⑩ Arrêter la prospection quand ça tourne. Cinq logements, un spread confortable, et tu ranges ton script : « je suis bien là ». Sauf qu'un portefeuille n'est jamais figé — un propriétaire vend, un bail n'est pas renouvelé, un immeuble part en travaux. Sans pipeline, chaque bien perdu est une amputation sèche de 3 000 DH/mois que tu mets 3 mois à remplacer. Rappelle-toi le chapitre 5 : « le chaud se construit, le froid se nourrit ». Tes recommandations d'aujourd'hui viennent de la prospection d'il y a 6 mois. Coupe la source, et la rivière sèche avec un temps de retard — tu ne le vois qu'une fois à sec. Antidote : la routine du chapitre 5, réduite mais JAMAIS arrêtée — 2 h par semaine, à vie.
| # | Erreur | Coût typique | Antidote |
|---|---|---|---|
| ① | Pas d'accord écrit | 30 000 DH + expulsion | Clause signée ou pas de deal (chap. 4) |
| ② | Ratio revenus/loyer < 2 | 10-20 000 DH sur le bail | Calcul à froid, next (chap. 3) |
| ③ | Zéro réserve | Le portefeuille entier | 3 mois de loyers bloqués |
| ④ | Tout claquer après l'été | 15-20 000 DH d'hiver | Juger le bien sur l'année (chap. 2) |
| ⑤ | Surpayer par excitation | 24 000 DH sur 2 ans | Prix max fixé avant la visite (chap. 3) |
| ⑥ | Ignorer les fiches de police | Amendes + fermeture | Déclaration systématique (chap. 8) |
| ⑦ | Syndic anti-LCD | 20-40 000 DH à perte | Règlement copro vérifié avant (chap. 4) |
| ⑧ | Scaler sans automatiser | −20% de revenus + burn-out | Outils dès le logement 2 (chap. 9) |
| ⑨ | Loyer en retard | Majoration + confiance morte | Virement auto le 28, compte réserve |
| ⑩ | Stopper la prospection | 3 000 DH/mois par bien perdu | 2 h/semaine, à vie (chap. 5) |
Ton plan 12 mois
Tout le livre tient dans cette dernière page. Douze mois, une séquence, zéro improvisation.

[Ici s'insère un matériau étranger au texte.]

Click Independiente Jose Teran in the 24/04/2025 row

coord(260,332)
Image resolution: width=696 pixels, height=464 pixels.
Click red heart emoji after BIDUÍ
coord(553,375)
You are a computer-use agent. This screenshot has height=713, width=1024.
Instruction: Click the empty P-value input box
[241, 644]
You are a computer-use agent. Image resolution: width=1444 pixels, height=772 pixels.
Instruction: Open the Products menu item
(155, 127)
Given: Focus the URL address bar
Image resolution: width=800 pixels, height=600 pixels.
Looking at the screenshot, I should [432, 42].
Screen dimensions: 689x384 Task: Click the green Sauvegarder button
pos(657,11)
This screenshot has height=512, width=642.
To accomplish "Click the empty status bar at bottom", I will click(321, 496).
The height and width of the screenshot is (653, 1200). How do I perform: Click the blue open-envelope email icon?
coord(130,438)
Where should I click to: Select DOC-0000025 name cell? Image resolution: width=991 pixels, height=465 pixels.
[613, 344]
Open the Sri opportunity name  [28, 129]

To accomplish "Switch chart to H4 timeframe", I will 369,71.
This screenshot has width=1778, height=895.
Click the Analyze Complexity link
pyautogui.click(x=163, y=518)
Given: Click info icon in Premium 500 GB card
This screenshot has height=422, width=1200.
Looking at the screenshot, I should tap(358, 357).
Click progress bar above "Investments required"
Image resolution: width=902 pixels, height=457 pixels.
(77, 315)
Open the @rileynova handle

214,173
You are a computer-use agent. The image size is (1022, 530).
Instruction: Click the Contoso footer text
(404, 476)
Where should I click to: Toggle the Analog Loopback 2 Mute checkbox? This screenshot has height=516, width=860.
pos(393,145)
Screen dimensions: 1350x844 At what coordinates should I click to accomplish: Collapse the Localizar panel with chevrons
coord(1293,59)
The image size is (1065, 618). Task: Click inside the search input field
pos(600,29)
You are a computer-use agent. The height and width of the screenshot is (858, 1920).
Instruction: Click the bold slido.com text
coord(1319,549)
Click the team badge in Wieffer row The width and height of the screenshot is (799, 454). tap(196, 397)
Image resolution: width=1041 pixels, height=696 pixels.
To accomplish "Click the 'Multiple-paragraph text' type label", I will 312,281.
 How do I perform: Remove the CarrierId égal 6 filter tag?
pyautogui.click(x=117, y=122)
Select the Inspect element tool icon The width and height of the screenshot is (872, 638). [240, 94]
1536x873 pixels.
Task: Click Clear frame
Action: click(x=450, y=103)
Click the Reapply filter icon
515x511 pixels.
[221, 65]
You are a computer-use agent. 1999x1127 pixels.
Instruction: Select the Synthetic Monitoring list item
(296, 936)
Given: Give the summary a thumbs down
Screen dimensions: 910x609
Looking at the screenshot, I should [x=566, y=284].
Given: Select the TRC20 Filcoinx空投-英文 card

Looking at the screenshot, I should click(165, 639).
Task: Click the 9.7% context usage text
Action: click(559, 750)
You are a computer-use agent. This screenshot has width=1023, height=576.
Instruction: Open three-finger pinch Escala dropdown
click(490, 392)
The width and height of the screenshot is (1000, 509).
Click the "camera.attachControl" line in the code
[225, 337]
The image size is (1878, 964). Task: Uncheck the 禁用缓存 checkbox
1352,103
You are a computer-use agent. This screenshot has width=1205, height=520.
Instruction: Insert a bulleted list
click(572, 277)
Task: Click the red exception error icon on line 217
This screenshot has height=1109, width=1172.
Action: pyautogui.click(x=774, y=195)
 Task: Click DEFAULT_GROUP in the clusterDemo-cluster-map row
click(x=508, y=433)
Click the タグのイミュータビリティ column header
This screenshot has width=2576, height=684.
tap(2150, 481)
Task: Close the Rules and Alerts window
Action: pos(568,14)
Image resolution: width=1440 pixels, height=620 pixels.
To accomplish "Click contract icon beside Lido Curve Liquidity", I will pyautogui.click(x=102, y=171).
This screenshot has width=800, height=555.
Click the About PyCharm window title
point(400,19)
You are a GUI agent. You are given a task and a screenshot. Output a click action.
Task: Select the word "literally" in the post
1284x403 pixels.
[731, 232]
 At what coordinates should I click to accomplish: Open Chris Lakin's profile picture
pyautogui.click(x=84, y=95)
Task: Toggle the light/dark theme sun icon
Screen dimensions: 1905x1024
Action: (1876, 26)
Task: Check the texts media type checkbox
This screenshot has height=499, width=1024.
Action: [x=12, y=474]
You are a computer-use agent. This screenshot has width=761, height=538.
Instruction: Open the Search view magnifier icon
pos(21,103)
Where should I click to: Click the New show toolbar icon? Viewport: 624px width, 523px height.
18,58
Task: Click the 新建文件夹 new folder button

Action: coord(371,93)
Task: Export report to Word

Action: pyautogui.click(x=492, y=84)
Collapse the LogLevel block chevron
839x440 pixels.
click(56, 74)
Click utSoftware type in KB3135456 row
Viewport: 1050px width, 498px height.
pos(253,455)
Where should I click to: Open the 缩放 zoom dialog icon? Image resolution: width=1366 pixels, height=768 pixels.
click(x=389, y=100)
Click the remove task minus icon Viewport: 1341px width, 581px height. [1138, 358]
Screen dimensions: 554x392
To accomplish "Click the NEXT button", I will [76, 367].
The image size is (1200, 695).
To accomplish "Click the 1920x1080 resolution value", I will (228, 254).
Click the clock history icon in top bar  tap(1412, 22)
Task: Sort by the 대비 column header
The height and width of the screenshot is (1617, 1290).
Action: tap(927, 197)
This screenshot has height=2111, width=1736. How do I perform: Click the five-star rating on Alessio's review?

La checklist finale du livre
- Ma ville et mon quartier sont choisis sur les chiffres, pas sur le feeling (chap. 2)
- Mon calcul de spread est fait à froid, ratio revenus/loyer ≥ 2 (chap. 3)
- Ma clause de sous-location est ÉCRITE et signée dans le bail (chap. 4)
- Ma routine de prospection tourne chaque semaine, froid + chaud (chap. 5)
- Mon ameublement est fait budget maîtrisé, photos pro à l'appui (chap. 6)
- Mon annonce est optimisée et mes prix sont dynamiques (chap. 7)
- Mes fiches de police et ma conformité sont carrées dès le voyageur n°1 (chap. 8)
- Mes messages, mon ménage et mes accès sont automatisés (chap. 9)
- Ma réserve de 3 mois de loyers est bloquée sur un compte séparé
- Mon loyer part en virement automatique, jamais en retard
- Mon spread des 12 premiers mois finance les logements suivants, pas mon train de vie
- Ma prospection ne s'arrête JAMAIS — même quand ça tourne
Le spread ne se trouve pas. Il se construit : un calcul juste, un contrat propre, un propriétaire respecté, un voyageur heureux. Le reste, c'est de la répétition.